• _What to work on_: Pull out each line of the material that contains the string "resolution". Letter case matters.

[START OF Rows]

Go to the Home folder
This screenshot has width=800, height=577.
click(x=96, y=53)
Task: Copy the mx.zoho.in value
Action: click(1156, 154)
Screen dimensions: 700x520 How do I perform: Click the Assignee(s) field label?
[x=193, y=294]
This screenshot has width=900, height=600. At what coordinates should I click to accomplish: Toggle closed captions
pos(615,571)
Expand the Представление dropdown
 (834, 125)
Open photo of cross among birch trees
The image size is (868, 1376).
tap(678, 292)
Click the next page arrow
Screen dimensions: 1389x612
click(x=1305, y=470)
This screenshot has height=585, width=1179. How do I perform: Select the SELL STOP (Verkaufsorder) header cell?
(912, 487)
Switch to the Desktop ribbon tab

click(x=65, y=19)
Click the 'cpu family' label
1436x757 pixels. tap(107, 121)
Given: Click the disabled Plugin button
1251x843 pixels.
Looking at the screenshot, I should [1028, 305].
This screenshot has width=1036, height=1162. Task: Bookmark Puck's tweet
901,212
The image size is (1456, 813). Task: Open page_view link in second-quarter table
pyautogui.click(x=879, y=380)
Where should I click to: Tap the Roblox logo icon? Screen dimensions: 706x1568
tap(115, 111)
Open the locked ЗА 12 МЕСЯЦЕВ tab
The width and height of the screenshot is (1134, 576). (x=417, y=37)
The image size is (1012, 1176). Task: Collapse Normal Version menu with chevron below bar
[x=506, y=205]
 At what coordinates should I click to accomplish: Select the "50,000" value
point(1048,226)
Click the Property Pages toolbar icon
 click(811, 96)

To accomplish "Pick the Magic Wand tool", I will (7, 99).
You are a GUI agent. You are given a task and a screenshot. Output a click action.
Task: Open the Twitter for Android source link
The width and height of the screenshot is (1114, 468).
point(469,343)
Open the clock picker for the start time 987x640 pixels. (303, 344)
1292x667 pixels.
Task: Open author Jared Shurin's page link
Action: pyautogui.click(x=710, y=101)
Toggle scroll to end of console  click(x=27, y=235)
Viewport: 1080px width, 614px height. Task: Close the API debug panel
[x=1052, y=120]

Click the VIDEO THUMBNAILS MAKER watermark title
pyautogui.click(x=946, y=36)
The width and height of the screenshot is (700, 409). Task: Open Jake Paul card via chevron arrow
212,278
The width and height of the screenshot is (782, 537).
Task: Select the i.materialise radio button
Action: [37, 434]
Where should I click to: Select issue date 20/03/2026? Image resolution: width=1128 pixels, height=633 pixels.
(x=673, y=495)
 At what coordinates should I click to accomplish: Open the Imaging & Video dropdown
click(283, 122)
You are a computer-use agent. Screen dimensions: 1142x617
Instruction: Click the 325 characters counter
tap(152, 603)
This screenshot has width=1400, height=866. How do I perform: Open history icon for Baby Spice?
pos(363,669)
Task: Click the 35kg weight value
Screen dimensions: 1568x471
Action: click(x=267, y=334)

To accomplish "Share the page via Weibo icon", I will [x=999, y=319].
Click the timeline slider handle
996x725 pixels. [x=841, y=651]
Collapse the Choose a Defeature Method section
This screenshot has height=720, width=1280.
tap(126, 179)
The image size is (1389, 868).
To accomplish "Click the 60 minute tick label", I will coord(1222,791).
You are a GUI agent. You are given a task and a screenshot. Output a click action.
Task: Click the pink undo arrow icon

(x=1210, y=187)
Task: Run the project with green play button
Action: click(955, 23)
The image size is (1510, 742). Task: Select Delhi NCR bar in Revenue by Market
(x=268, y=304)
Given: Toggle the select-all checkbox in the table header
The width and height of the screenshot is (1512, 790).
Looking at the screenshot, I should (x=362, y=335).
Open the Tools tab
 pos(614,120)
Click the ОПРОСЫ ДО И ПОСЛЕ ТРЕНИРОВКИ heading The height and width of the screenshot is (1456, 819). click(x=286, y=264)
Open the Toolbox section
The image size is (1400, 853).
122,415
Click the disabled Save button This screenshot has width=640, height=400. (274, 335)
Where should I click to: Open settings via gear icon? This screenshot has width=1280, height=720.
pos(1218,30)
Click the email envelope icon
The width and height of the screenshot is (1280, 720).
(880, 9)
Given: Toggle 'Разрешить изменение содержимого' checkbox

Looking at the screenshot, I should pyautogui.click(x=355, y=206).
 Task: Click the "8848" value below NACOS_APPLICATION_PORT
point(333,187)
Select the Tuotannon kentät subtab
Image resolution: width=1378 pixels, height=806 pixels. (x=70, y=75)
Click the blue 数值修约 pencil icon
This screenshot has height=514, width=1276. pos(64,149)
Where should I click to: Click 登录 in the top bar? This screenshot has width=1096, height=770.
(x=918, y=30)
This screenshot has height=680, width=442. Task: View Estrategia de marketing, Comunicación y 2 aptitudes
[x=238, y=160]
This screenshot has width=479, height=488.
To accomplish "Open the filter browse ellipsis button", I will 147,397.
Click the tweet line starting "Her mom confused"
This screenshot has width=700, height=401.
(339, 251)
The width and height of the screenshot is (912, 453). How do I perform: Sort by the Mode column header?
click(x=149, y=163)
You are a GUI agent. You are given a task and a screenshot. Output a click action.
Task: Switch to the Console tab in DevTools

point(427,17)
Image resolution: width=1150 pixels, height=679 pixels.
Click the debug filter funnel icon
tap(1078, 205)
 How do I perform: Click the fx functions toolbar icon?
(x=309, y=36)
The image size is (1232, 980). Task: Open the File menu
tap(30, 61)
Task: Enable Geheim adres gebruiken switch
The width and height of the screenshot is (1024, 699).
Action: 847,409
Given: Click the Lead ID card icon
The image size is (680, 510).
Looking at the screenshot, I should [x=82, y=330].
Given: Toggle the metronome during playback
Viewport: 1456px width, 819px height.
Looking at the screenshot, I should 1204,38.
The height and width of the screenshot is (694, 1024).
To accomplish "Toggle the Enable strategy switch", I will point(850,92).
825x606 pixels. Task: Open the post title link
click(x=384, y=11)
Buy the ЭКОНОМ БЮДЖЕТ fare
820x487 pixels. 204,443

[END OF Rows]

• _Result for this exercise_:
Where should I click to: Select issue date 20/03/2026? Image resolution: width=1128 pixels, height=633 pixels.
Image resolution: width=1378 pixels, height=806 pixels. (x=70, y=75)
Image resolution: width=1150 pixels, height=679 pixels.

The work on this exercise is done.